Thread of the year? Maybe.
I never even clicked the link, tbh.
Lovering’s point is that God, not having a body and never having done certain things, lacks experiential knowledge–what it is like to do or experience certain things. But in particular, Lovering argues God cannot really know what it is like not to know something. Because God can only know what it’s like not to know something if he’s not omniscient. By definition. Therefore, either God is not omniscient, or humans know something God cannot know, in which case God is…not omniscient. Ooops. There goes an omniscient God, zap, in a puff of logic, faster than if we discovered the babelfish.
“As man now is, God once was; as God is now man may be.”
( The Teachings of Lorenzo Snow, ed. Clyde J. Williams [1984], 1.)
Mormon theology addresses this point directly.
So what I gather from this is that the author knows everything about being an omniscient being but an omniscient being cannot begin to fathom anything about the author. Because you know being omniscient really means not being omniscient.
Yep, sure sounds plausible to me.
Actually, it's about the formal logical contradiction entailed by the very idea of an eternally omniscient being.
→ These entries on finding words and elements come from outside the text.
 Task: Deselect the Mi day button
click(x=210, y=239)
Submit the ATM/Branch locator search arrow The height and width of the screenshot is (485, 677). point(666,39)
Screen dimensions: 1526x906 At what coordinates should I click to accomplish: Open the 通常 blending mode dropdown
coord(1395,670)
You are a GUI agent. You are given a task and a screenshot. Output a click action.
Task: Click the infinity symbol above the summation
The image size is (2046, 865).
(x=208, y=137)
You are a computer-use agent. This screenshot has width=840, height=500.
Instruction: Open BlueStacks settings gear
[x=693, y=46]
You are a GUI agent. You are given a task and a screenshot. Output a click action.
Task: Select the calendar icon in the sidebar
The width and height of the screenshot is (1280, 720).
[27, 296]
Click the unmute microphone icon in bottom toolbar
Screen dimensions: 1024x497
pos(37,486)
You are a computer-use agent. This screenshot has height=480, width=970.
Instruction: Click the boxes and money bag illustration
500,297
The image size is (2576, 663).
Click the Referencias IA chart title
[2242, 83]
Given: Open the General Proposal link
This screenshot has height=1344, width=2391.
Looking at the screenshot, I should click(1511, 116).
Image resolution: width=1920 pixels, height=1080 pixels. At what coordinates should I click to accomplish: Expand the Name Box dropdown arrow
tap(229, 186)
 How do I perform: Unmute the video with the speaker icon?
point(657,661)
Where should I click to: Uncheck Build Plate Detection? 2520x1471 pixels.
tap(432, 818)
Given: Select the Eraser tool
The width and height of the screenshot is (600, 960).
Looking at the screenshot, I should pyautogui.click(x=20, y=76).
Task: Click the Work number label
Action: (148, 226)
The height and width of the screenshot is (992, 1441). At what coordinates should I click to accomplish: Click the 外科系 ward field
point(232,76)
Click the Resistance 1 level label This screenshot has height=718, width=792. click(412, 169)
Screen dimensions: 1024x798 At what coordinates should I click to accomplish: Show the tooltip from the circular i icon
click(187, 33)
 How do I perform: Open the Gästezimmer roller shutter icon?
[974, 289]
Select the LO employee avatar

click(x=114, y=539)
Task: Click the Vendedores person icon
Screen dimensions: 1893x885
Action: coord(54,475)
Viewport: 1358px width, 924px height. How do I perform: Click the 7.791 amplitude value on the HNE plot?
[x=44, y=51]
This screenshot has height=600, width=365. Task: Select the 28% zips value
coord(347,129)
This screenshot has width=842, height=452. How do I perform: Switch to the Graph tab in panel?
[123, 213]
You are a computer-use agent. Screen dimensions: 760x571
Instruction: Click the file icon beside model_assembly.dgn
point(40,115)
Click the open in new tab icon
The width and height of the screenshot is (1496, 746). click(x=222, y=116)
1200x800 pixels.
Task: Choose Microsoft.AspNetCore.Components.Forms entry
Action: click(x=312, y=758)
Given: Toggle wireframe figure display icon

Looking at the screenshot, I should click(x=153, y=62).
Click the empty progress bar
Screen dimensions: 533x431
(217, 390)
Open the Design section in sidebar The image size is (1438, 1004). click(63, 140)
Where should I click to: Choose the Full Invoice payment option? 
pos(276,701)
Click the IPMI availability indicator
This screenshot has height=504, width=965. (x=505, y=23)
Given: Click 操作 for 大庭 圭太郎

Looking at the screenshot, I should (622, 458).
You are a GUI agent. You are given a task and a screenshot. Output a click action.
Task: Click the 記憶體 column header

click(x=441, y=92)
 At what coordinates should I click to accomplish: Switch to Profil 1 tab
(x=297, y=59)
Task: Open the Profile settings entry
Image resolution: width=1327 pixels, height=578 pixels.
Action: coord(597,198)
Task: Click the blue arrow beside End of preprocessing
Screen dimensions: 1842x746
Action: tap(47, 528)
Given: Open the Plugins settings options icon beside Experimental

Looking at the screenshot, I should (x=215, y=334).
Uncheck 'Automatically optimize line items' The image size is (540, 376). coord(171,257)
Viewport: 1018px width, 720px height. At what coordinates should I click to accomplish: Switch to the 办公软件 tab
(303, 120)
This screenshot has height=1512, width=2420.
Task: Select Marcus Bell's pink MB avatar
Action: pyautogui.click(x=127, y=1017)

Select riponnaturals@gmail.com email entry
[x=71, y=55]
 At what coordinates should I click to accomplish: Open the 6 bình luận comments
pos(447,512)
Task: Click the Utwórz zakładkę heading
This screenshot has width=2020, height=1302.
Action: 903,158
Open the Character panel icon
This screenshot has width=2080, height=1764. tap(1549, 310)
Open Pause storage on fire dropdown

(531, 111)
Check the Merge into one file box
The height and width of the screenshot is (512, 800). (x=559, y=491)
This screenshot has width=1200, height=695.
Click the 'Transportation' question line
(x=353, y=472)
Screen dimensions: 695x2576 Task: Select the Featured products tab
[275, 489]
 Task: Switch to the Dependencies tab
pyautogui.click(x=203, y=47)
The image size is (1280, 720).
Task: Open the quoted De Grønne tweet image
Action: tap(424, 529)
Being who gained omniscience later in their existence would not be affected, because they could remember what it felt like not to know things.
Just as his claim that an omniscient being cannot know what it is like to enjoy a ...
Mormon theology addresses this point directly.
Actually, the argument is that God *must* know what it is like to enjoy anything, and that therefore he can not know what it is like to not know something.
What is the difference of this from the ancient questions of people about the omniscience, perfection or the infinite powers of the God?
Mormon theology FTW. Evolution, One Bruh, evolution.
Except magic put Jesus through that not knowing something for everything that humanity experienced or ever would (take that, free agency).